2013:  sweetness and what I'm interpreting as a perfume-like floral tone is more pronounced, with that tree-fungus range dropping back.  At a guess even slight shifts in brewed strength would shift how the aspects seem to balance with each other, so some of what I'm interpreting as transitions may just be that.

The feel seems to have a nice creaminess to it; it reminds me of how Guiness Stout feels, and some of that earthiness in that beer type matches too.  The rest of the range is quite different; it's earthier (and like fermented tea instead of dark beer), with sweetness that's perfume-like, and not so far off aged antique furniture range, something different.  With that degree of overall complexity to sort through I'm not going to get anywhere related to isolating which flower the floral range relates to, since I'm not great at that when tea flavors are a lot simpler.


Fifth infusion




2017:  I went really light on the next round, just a few-second infusion, to see how that shifted things.  This tea version is about the same, just lighter.  It works well this way but maybe best just slightly stronger, better at somewhere between a 5 and 10 second infusion, and still ok just beyond that.

2013:  this version works well lighter; the mushroom / fungus integrates better.  I'll try around 10 seconds next round and that will tell all of the story except later round transitions, which I'll skip taking notes on.  Both these teas would go a little long, I'd expect, maybe around 10 rounds.


Sixth infusion


2017:  this version is the best it has been; it's nice when transitions keep a tea improving like that.  It's not so different than before though, more that the floral / perfume like range is balancing better now, standing out a little more.  Char has dropped back but the rest of the dark mineral range is still a clean-flavored base context for both of those.  It's worth pointing out that this tea might be completely different and just as good brewed using Western or "grandpa style" approaches (longer, lower proportion timed infusions, or just leaving it in with the hot water to brew for quite awhile).

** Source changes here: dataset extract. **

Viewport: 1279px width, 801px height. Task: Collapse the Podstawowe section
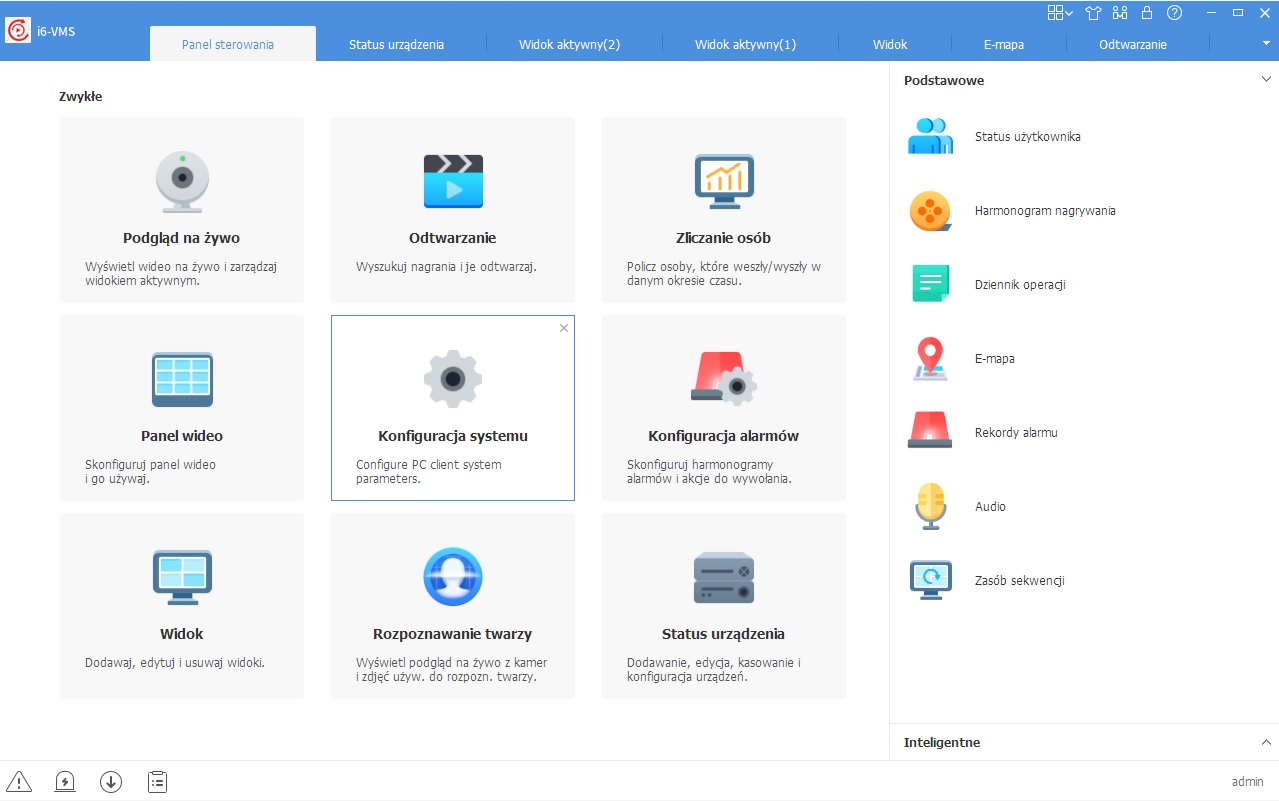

2013:  this has improved too; the fungus note drops back, into a better balance with all the rest (which I won't keep repeating as a list).  People might either love or hate this tea depending on how they relate to that one aspect, more so than the rest, or how it balances.  I've been through a lot with tea types and character range, never mind strange foreign foods, so it's fine for me.  I suppose the fungus component has transitioned, off that intense and unusual tree-fungus character more to a milder and sweeter wood-ear mushroom version.  The texture is a little odd for those but the taste is nice enough.

Conclusions


Six relatively fast infusions isn't the end for teas like this; they both had a ways to go, and I could've mapped out later round transitions.  But I did stop taking notes there, and of course I'm not going to describe slight variations based on memory later.  I'm posting this a good bit later, as things turned out; I took a week off work to use up remaining vacation, and had holiday days off for New Years, so I'm still converting tasting notes from then to posts.  I don't have much to add about this experience.

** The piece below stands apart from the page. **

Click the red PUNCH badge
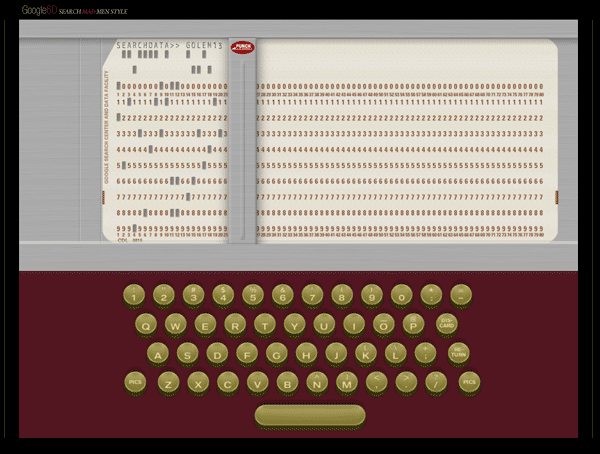 click(242, 47)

I can say this, that the other Liu Bao I've tried all seemed a bit simple in character related to this Liquid Proust version.  Some with more age on them had an interesting smoothness and depth but that version seemed a good bit more complex than they had tended to be (per memory, which is not completely reliable in my own case).  It seemed like a relatively more limited application of a pre-fermentation stage might've related to that, that allowing that process to run a bit further would've resulted in a more typical slate / earthy / peat / slight char character.  Then the tea would probably be more like the other comparison version.

Both teas were nice, both pleasant to experience, with the differences between the two also very interesting.